A diferencia de la ira -un sentimiento legítimo de indignación ante algo que percibimos como injusto, inaceptable y que atenta contra nuestro sistema de valores o código ético- la rabia es una sentimiento negativo y destructivo.

La ira, pierde su legitimidad cuando se descontrola y se convierte en rabia. Esta puede ser un sentimiento destructivo hacia uno mismo y hacia los demás. La rabia, cuando es reprimida, nos destruye a nosotros mismos. La rabia, cuando es expresada, puede destruir a otros y, a menudo, también a nosotros mismos en el proceso. 
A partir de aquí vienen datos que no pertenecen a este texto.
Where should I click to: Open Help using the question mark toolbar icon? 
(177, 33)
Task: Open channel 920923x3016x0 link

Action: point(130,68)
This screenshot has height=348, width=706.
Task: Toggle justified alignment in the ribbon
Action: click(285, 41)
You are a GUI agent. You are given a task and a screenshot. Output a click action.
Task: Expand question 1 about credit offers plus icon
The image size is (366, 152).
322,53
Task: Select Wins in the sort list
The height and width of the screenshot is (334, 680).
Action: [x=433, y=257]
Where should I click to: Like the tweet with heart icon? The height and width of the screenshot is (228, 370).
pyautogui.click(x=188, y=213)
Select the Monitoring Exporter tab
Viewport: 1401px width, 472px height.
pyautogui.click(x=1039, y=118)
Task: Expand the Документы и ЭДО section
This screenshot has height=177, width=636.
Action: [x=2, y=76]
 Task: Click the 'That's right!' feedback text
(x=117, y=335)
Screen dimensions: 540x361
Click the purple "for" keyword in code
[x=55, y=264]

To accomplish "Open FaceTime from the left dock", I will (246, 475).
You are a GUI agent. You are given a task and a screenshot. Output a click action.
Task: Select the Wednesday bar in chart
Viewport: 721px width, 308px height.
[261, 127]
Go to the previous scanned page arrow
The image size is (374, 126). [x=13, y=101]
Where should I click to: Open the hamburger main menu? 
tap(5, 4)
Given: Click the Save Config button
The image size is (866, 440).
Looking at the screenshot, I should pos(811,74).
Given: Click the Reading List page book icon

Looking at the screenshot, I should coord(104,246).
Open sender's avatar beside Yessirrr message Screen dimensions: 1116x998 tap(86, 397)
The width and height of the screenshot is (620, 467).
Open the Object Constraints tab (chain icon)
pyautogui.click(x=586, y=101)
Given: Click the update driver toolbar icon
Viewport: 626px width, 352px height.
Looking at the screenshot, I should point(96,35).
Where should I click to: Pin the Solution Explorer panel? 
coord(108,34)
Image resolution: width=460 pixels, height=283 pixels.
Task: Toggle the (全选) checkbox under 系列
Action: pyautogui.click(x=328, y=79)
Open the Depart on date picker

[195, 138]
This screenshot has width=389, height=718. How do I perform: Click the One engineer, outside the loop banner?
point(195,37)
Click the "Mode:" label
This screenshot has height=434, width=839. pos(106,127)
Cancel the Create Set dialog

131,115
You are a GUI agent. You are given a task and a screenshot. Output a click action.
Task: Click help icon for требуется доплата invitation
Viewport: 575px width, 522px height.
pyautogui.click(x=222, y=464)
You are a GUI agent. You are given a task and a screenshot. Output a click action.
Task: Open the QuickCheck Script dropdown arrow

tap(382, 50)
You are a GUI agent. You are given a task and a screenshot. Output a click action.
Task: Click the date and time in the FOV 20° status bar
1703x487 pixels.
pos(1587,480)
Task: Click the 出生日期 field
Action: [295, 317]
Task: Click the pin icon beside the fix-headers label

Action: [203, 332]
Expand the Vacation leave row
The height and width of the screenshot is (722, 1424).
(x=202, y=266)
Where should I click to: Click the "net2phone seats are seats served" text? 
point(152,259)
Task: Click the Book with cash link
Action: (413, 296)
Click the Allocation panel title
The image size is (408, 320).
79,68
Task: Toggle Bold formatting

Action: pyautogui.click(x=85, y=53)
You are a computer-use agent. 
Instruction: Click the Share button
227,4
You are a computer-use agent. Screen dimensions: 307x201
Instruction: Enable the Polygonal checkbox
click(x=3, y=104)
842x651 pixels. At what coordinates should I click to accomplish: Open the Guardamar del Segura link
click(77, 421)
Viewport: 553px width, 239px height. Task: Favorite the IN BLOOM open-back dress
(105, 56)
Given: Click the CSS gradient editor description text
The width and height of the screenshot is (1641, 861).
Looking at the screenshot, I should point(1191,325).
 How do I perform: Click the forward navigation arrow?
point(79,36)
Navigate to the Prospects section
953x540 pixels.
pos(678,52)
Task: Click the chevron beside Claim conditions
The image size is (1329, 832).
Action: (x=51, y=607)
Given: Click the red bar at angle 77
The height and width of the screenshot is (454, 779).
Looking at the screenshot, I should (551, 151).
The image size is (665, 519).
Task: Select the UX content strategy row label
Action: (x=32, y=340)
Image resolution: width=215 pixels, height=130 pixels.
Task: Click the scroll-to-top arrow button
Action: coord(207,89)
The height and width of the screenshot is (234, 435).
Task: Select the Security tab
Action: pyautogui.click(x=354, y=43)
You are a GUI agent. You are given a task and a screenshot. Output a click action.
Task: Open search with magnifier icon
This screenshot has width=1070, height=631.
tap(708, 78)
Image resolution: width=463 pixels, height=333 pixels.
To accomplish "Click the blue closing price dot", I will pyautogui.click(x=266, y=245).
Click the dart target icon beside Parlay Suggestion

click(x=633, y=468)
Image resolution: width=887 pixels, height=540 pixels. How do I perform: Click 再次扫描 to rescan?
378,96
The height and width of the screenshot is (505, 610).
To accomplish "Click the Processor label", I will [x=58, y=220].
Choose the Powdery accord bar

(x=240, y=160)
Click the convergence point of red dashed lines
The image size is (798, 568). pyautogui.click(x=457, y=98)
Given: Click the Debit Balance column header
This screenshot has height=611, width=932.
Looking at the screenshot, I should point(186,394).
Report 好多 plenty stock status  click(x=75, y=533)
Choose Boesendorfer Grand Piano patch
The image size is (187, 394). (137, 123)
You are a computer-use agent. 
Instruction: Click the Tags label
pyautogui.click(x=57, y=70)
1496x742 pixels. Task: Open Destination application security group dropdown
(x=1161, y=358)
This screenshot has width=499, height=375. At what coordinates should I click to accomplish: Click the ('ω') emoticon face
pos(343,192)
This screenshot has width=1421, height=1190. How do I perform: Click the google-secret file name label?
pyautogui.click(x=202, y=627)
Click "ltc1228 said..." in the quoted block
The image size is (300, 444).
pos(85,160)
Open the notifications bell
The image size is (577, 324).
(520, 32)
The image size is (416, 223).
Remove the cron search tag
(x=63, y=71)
Por eso, el control de uno mismo, la lucha contra la rabia, el callar, el retirarse a tiempo es un tema recurrente en el manual de la vida una y otro vez. La rabia entra en confrontación con la ira exigiendo una respuesta rápida, efectiva, que responda al agravio sufrida. La rabia no se para a medir las consecuencias para nosotros y para los demás y ejerce su presión sobre la ira. El sabio sabrá controlarla sin verla como una derrota personal o un fracaso ante el aparente triunfo de la persona ofensora.

Uno de los frutos del trabajo del Espíritu de Dios en nuestra vida es, precisamente, el dominio propio. Cuando la ira viene a nuestras vidas podemos hablarla, compartirla, echarla sobre Dios, procesarla con Él y permitir que su paz, en vez de la rabia destructiva, llene nuestros corazones.

El sabio lo hará, el necio se dejará llevar por el calentón y acabará enrabiado.